Records for locating described items:
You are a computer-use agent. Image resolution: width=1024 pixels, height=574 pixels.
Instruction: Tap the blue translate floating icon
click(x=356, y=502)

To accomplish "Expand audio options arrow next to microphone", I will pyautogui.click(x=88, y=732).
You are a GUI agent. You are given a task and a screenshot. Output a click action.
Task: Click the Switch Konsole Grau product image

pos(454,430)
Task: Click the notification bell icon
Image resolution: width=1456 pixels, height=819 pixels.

The exercise |
Put each line of the data above into a JSON list of strings, with one string per line and no blank lines.

Task result |
[
  "You are a computer-use agent. Image resolution: width=1024 pixels, height=574 pixels.",
  "Instruction: Tap the blue translate floating icon",
  "click(x=356, y=502)",
  "To accomplish \"Expand audio options arrow next to microphone\", I will pyautogui.click(x=88, y=732).",
  "You are a GUI agent. You are given a task and a screenshot. Output a click action.",
  "Task: Click the Switch Konsole Grau product image",
  "pos(454,430)",
  "Task: Click the notification bell icon",
  "Image resolution: width=1456 pixels, height=819 pixels."
]